(Stored entries)
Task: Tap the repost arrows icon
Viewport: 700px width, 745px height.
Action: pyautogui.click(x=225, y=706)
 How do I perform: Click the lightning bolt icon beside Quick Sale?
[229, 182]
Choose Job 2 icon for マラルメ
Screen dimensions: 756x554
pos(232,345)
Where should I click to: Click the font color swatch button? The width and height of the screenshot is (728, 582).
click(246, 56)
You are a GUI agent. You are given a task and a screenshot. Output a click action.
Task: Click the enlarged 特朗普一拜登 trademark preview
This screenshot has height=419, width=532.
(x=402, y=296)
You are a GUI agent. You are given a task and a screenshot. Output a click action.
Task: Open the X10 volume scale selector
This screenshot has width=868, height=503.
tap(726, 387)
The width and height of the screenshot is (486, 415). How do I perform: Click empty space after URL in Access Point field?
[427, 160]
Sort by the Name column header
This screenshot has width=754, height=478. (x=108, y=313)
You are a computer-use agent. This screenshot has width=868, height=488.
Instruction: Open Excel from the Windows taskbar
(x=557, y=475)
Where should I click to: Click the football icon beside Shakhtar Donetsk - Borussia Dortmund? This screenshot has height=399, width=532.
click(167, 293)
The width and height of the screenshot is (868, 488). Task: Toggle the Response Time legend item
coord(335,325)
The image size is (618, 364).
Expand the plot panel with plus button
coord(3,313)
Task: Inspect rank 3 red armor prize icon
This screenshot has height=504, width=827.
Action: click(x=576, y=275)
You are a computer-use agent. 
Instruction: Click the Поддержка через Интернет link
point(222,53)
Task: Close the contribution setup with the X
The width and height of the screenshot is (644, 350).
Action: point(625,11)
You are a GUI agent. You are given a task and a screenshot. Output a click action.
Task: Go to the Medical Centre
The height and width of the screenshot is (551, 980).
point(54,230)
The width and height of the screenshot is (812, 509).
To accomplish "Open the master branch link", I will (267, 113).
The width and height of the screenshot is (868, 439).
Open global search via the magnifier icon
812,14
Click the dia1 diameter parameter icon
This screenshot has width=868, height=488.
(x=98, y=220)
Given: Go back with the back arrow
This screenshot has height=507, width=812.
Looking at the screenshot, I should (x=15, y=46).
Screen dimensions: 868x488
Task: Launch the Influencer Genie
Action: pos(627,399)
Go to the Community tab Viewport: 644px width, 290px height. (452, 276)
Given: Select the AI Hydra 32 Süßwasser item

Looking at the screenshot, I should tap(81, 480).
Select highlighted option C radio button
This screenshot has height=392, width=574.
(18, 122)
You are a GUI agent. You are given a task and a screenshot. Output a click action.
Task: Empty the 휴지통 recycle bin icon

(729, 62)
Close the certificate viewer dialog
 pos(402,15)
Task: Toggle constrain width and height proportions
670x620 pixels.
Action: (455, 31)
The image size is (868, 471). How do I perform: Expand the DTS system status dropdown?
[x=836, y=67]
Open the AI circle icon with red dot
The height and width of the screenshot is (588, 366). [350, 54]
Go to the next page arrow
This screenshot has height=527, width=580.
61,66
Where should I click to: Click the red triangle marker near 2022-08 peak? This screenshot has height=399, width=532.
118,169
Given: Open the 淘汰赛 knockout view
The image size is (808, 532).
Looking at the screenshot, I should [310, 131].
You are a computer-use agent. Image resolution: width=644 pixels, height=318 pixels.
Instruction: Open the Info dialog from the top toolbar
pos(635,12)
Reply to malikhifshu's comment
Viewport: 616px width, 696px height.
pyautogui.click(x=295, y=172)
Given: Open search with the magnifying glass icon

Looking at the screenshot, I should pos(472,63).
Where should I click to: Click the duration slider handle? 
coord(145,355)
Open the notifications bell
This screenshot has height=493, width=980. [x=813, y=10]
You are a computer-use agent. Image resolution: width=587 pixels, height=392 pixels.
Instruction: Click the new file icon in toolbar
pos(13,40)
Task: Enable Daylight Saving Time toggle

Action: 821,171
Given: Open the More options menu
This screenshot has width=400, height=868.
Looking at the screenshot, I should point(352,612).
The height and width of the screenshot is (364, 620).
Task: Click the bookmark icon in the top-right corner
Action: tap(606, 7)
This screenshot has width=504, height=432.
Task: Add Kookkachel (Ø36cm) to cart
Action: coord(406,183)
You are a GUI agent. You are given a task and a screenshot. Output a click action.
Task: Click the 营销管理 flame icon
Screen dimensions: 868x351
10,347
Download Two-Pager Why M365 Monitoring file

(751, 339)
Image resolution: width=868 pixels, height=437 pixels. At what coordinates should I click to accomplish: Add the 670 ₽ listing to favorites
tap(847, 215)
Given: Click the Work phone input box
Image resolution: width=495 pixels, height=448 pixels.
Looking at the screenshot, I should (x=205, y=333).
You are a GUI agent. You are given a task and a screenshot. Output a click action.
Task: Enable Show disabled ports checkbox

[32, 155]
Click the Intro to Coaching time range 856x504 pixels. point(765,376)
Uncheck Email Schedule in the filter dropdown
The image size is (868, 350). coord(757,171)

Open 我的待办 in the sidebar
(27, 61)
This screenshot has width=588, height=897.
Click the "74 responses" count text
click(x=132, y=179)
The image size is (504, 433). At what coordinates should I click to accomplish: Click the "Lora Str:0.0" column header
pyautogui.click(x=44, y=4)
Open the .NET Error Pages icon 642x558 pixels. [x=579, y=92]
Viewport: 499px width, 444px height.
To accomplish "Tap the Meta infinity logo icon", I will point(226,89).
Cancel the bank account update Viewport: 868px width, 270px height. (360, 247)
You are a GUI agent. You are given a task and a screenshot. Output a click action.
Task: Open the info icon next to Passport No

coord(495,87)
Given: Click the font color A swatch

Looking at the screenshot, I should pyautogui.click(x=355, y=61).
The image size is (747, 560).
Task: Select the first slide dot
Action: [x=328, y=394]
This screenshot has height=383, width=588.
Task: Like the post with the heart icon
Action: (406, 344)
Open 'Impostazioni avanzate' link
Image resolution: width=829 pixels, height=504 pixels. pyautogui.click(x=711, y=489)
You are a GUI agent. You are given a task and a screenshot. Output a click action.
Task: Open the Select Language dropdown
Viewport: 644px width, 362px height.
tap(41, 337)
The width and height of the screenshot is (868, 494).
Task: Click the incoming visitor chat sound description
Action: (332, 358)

**Prompt**: Can you output all of the items above again, word for word and with nothing changed?

**Full answer**:
Task: Tap the repost arrows icon
Viewport: 700px width, 745px height.
Action: pyautogui.click(x=225, y=706)
 How do I perform: Click the lightning bolt icon beside Quick Sale?
[229, 182]
Choose Job 2 icon for マラルメ
Screen dimensions: 756x554
pos(232,345)
Where should I click to: Click the font color swatch button? The width and height of the screenshot is (728, 582).
click(246, 56)
You are a GUI agent. You are given a task and a screenshot. Output a click action.
Task: Click the enlarged 特朗普一拜登 trademark preview
This screenshot has height=419, width=532.
(x=402, y=296)
You are a GUI agent. You are given a task and a screenshot. Output a click action.
Task: Open the X10 volume scale selector
This screenshot has width=868, height=503.
tap(726, 387)
The width and height of the screenshot is (486, 415). How do I perform: Click empty space after URL in Access Point field?
[427, 160]
Sort by the Name column header
This screenshot has width=754, height=478. (x=108, y=313)
You are a computer-use agent. This screenshot has width=868, height=488.
Instruction: Open Excel from the Windows taskbar
(x=557, y=475)
Where should I click to: Click the football icon beside Shakhtar Donetsk - Borussia Dortmund? This screenshot has height=399, width=532.
click(167, 293)
The width and height of the screenshot is (868, 488). Task: Toggle the Response Time legend item
coord(335,325)
The image size is (618, 364).
Expand the plot panel with plus button
coord(3,313)
Task: Inspect rank 3 red armor prize icon
This screenshot has height=504, width=827.
Action: click(x=576, y=275)
You are a computer-use agent. 
Instruction: Click the Поддержка через Интернет link
point(222,53)
Task: Close the contribution setup with the X
The width and height of the screenshot is (644, 350).
Action: point(625,11)
You are a GUI agent. You are given a task and a screenshot. Output a click action.
Task: Go to the Medical Centre
The height and width of the screenshot is (551, 980).
point(54,230)
The width and height of the screenshot is (812, 509).
To accomplish "Open the master branch link", I will (267, 113).
The width and height of the screenshot is (868, 439).
Open global search via the magnifier icon
812,14
Click the dia1 diameter parameter icon
This screenshot has width=868, height=488.
(x=98, y=220)
Given: Go back with the back arrow
This screenshot has height=507, width=812.
Looking at the screenshot, I should (x=15, y=46).
Screen dimensions: 868x488
Task: Launch the Influencer Genie
Action: pos(627,399)
Go to the Community tab Viewport: 644px width, 290px height. (452, 276)
Given: Select the AI Hydra 32 Süßwasser item

Looking at the screenshot, I should tap(81, 480).
Select highlighted option C radio button
This screenshot has height=392, width=574.
(18, 122)
You are a GUI agent. You are given a task and a screenshot. Output a click action.
Task: Empty the 휴지통 recycle bin icon

(729, 62)
Close the certificate viewer dialog
 pos(402,15)
Task: Toggle constrain width and height proportions
670x620 pixels.
Action: (455, 31)
The image size is (868, 471). How do I perform: Expand the DTS system status dropdown?
[x=836, y=67]
Open the AI circle icon with red dot
The height and width of the screenshot is (588, 366). [350, 54]
Go to the next page arrow
This screenshot has height=527, width=580.
61,66
Where should I click to: Click the red triangle marker near 2022-08 peak? This screenshot has height=399, width=532.
118,169
Given: Open the 淘汰赛 knockout view
The image size is (808, 532).
Looking at the screenshot, I should [310, 131].
You are a computer-use agent. Image resolution: width=644 pixels, height=318 pixels.
Instruction: Open the Info dialog from the top toolbar
pos(635,12)
Reply to malikhifshu's comment
Viewport: 616px width, 696px height.
pyautogui.click(x=295, y=172)
Given: Open search with the magnifying glass icon

Looking at the screenshot, I should pos(472,63).
Where should I click to: Click the duration slider handle? 
coord(145,355)
Open the notifications bell
This screenshot has height=493, width=980. [x=813, y=10]
You are a computer-use agent. Image resolution: width=587 pixels, height=392 pixels.
Instruction: Click the new file icon in toolbar
pos(13,40)
Task: Enable Daylight Saving Time toggle

Action: 821,171
Given: Open the More options menu
This screenshot has width=400, height=868.
Looking at the screenshot, I should point(352,612).
The height and width of the screenshot is (364, 620).
Task: Click the bookmark icon in the top-right corner
Action: tap(606, 7)
This screenshot has width=504, height=432.
Task: Add Kookkachel (Ø36cm) to cart
Action: coord(406,183)
You are a GUI agent. You are given a task and a screenshot. Output a click action.
Task: Click the 营销管理 flame icon
Screen dimensions: 868x351
10,347
Download Two-Pager Why M365 Monitoring file

(751, 339)
Image resolution: width=868 pixels, height=437 pixels. At what coordinates should I click to accomplish: Add the 670 ₽ listing to favorites
tap(847, 215)
Given: Click the Work phone input box
Image resolution: width=495 pixels, height=448 pixels.
Looking at the screenshot, I should (x=205, y=333).
You are a GUI agent. You are given a task and a screenshot. Output a click action.
Task: Enable Show disabled ports checkbox

[32, 155]
Click the Intro to Coaching time range 856x504 pixels. point(765,376)
Uncheck Email Schedule in the filter dropdown
The image size is (868, 350). coord(757,171)

Open 我的待办 in the sidebar
(27, 61)
This screenshot has width=588, height=897.
Click the "74 responses" count text
click(x=132, y=179)
The image size is (504, 433). At what coordinates should I click to accomplish: Click the "Lora Str:0.0" column header
pyautogui.click(x=44, y=4)
Open the .NET Error Pages icon 642x558 pixels. [x=579, y=92]
Viewport: 499px width, 444px height.
To accomplish "Tap the Meta infinity logo icon", I will point(226,89).
Cancel the bank account update Viewport: 868px width, 270px height. (360, 247)
You are a GUI agent. You are given a task and a screenshot. Output a click action.
Task: Open the info icon next to Passport No

coord(495,87)
Given: Click the font color A swatch

Looking at the screenshot, I should pyautogui.click(x=355, y=61).
The image size is (747, 560).
Task: Select the first slide dot
Action: [x=328, y=394]
This screenshot has height=383, width=588.
Task: Like the post with the heart icon
Action: (406, 344)
Open 'Impostazioni avanzate' link
Image resolution: width=829 pixels, height=504 pixels. pyautogui.click(x=711, y=489)
You are a GUI agent. You are given a task and a screenshot. Output a click action.
Task: Open the Select Language dropdown
Viewport: 644px width, 362px height.
tap(41, 337)
The width and height of the screenshot is (868, 494).
Task: Click the incoming visitor chat sound description
Action: (332, 358)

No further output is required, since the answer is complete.